Finfluencers’ advice can be financially risky

by / ⠀News / June 5, 2025

Social media influencers focused on financial topics, known as “finfluencers,” have become a popular source of investment advice. While some finfluencers provide valuable information, translating complex financial concepts into digestible content, others may offer questionable or manipulative advice that can lead to significant financial losses for investors. To identify potentially biased information, it is important to verify whether the finfluencer receives commissions or payment for recommending certain products.

Alarmingly, only about half of content containing such promotions actually discloses this information. Investors should also be aware of persuasion techniques used by finfluencers. These techniques include:

1.

Content with a low construal level, which is concrete, detailed, and specific, can lead to overconfidence in the advice being given. 2. Content that plays on emotions, such as excitement and enthusiasm, can subconsciously affect viewers’ emotions and decisions.

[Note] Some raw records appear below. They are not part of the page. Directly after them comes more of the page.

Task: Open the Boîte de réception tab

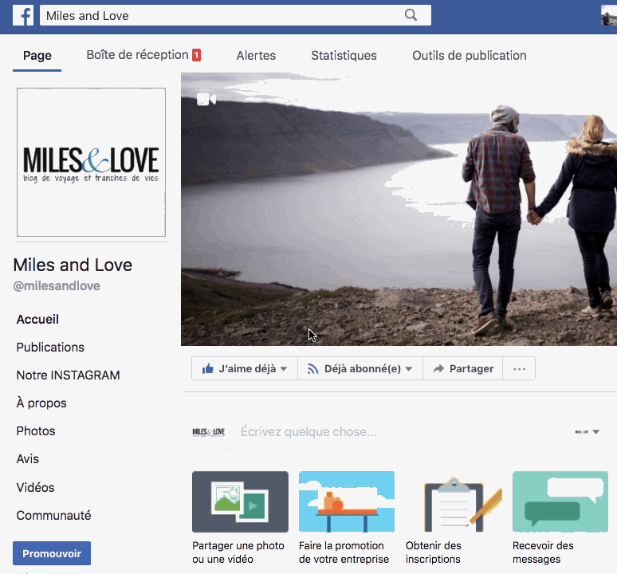Action: (x=143, y=56)
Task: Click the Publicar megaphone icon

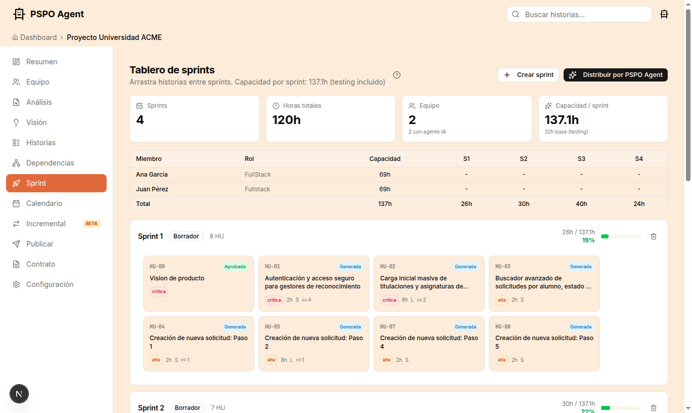Action: coord(16,243)
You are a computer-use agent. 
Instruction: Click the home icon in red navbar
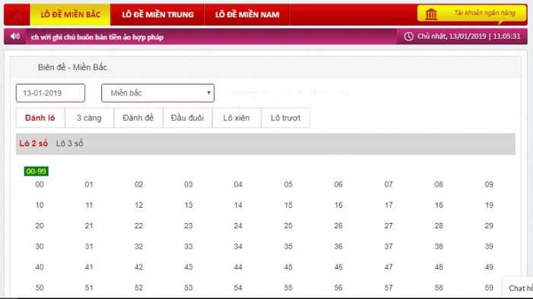pyautogui.click(x=17, y=15)
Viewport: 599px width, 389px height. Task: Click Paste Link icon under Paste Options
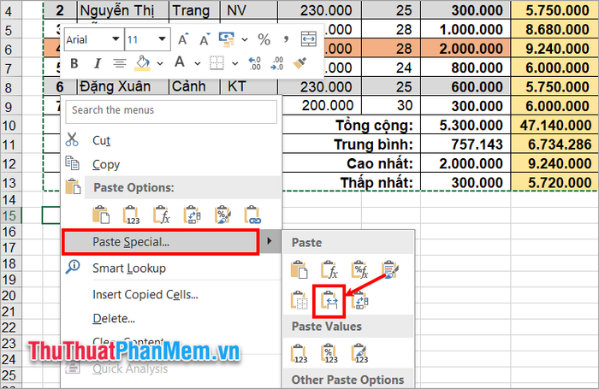pyautogui.click(x=252, y=215)
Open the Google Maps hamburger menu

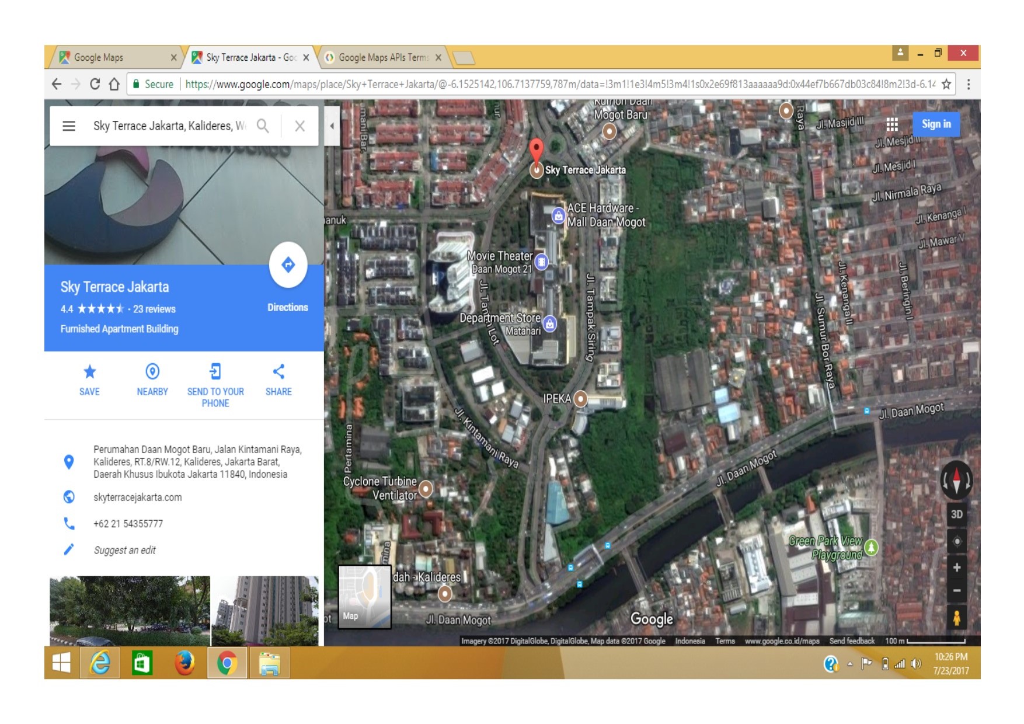click(69, 126)
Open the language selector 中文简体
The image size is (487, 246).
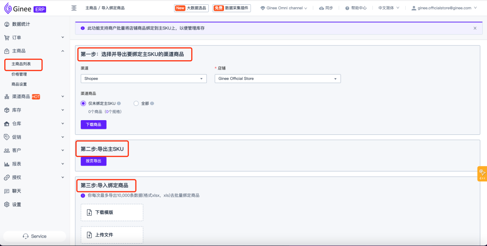(x=389, y=8)
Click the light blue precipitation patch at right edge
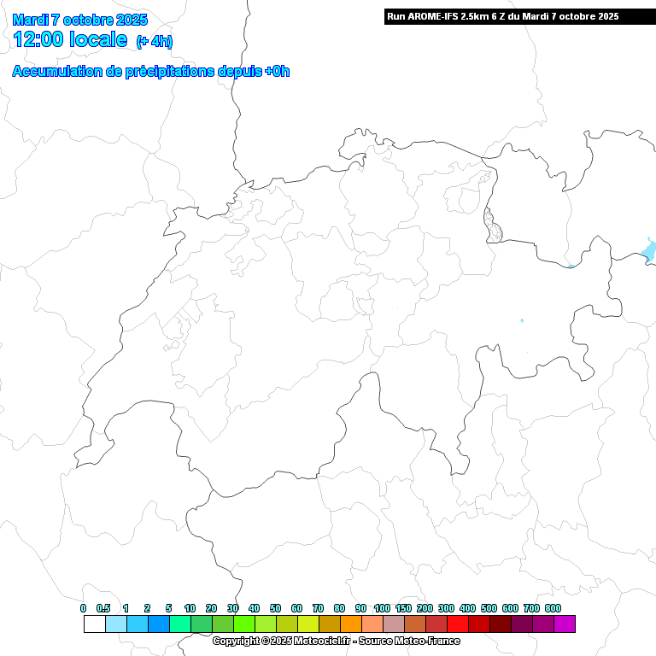The image size is (656, 656). click(x=649, y=251)
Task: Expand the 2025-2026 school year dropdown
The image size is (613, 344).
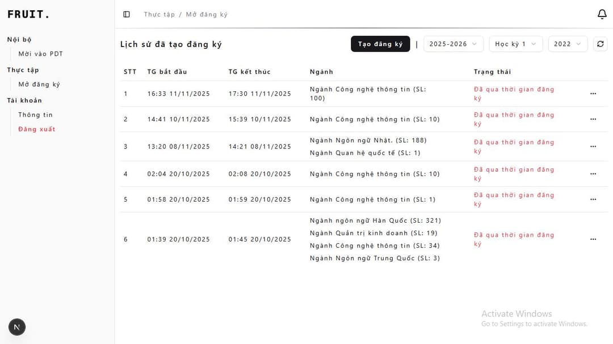Action: (454, 44)
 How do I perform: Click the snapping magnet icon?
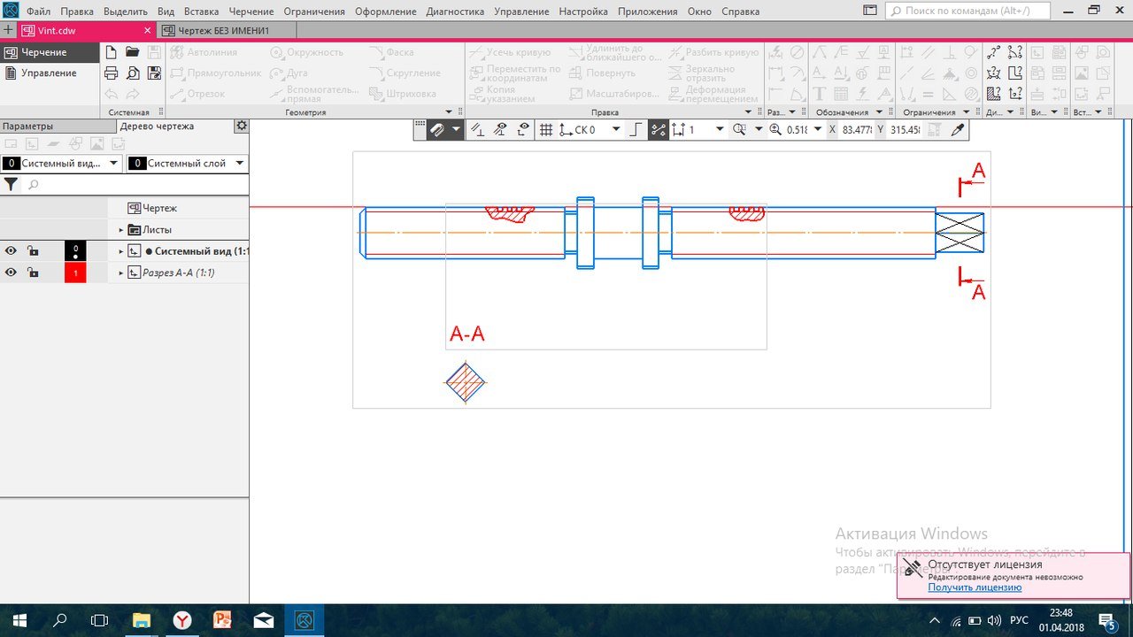pos(438,130)
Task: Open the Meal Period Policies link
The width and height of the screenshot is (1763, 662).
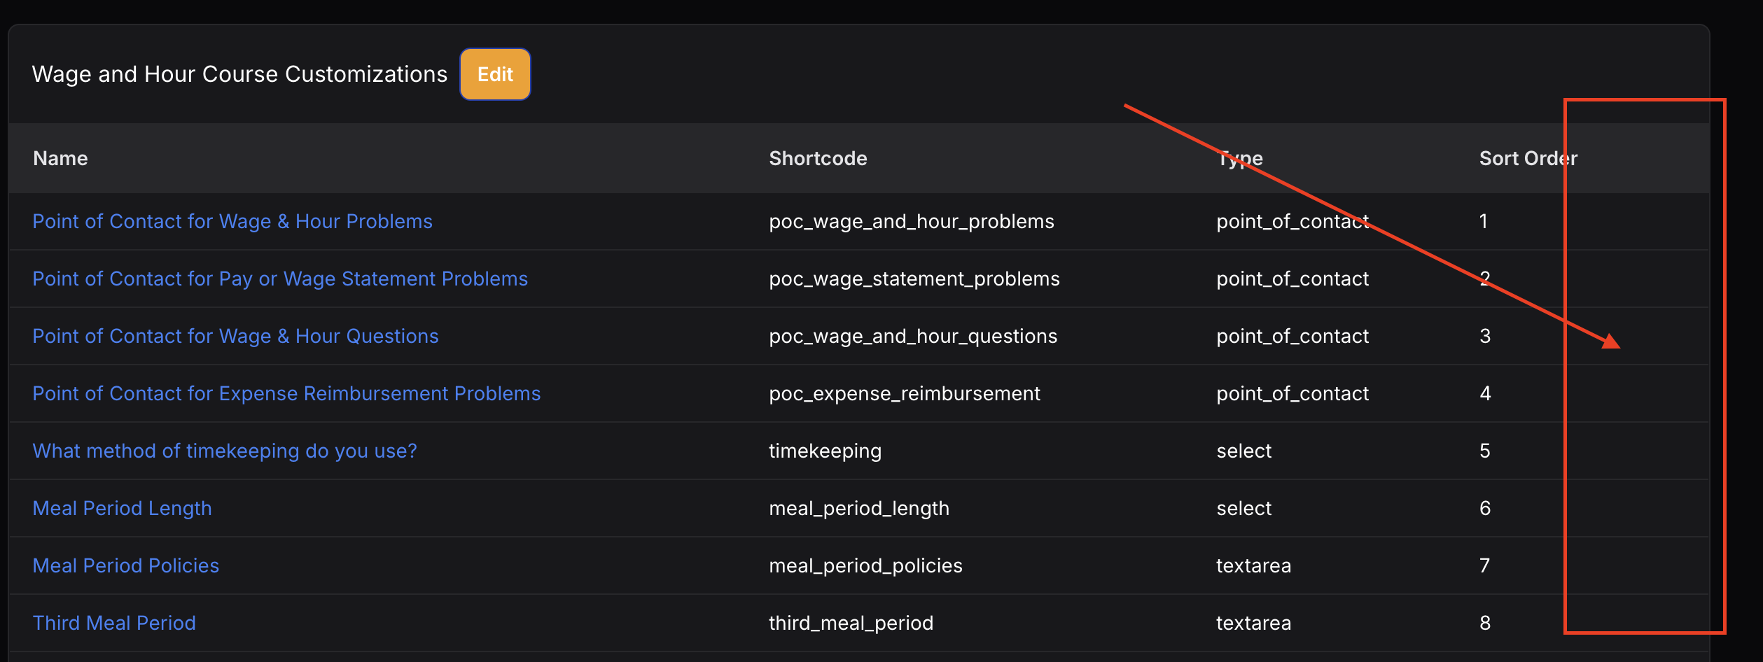Action: pos(126,565)
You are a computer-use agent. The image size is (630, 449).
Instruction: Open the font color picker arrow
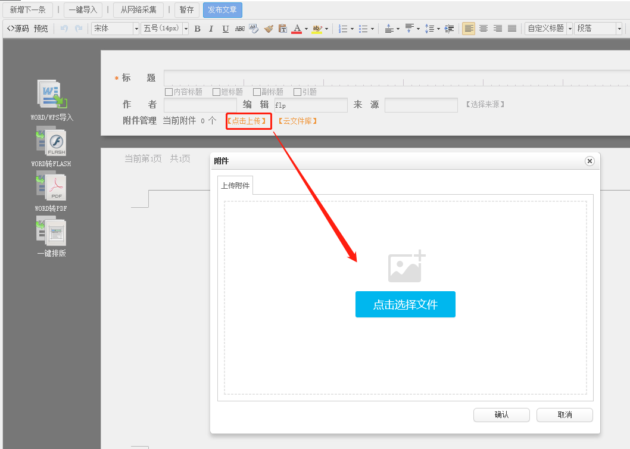tap(306, 29)
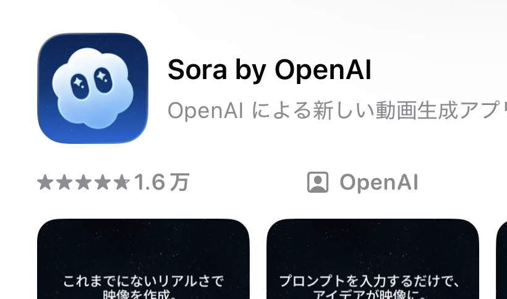
Task: Click the developer profile person icon
Action: pos(318,182)
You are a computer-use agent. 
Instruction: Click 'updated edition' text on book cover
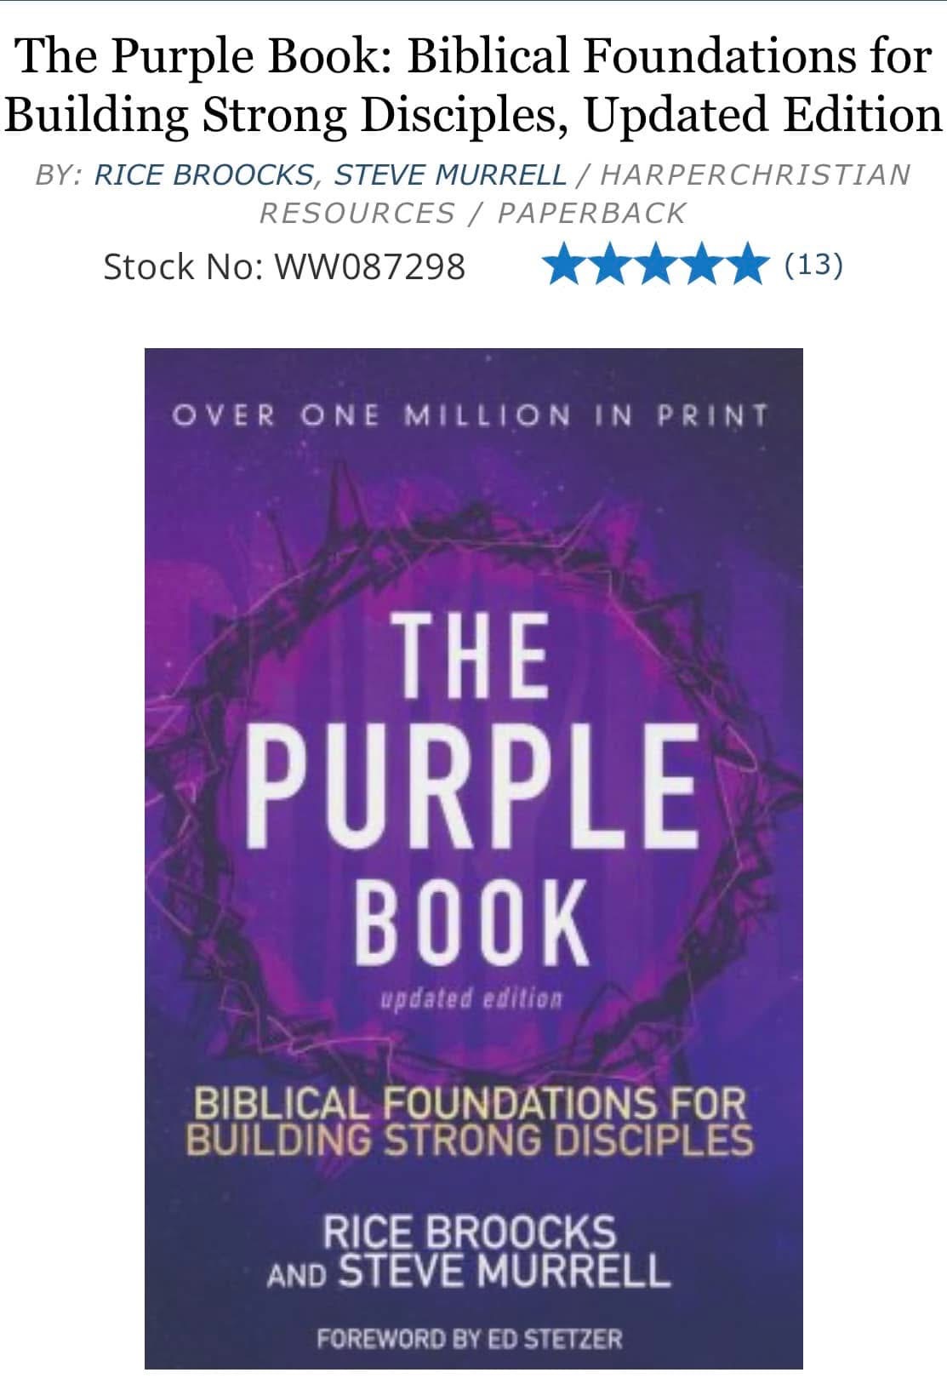pyautogui.click(x=471, y=998)

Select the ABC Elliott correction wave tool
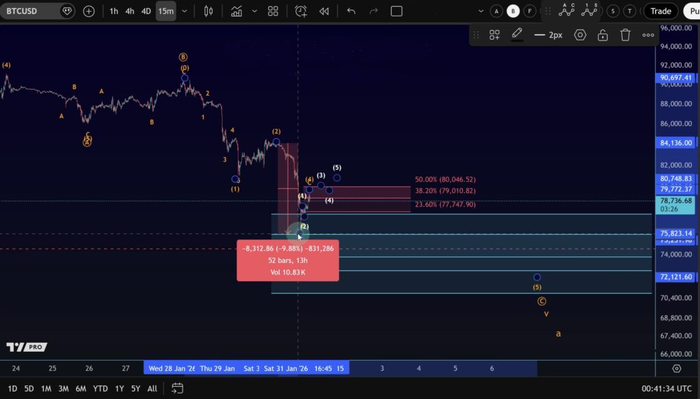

3. Content that makes the viewer feel closer to the finfluencer, such as asking questions or sharing personal vulnerabilities, can foster trust but may detract from focusing on their expertise. In India, more than 82% of followers of finfluencers reported making investments based on their advice, with 70% claiming profits.

However, the CFA Institute report cautions that these results might be influenced by positive market performance in recent years and potential bias from followers unwilling to admit being misled.

Investor caution advised with finfluencers

The study also found that over 63% of finfluencers fail to disclose sponsorships or financial affiliations adequately, raising concerns about conflicts of interest.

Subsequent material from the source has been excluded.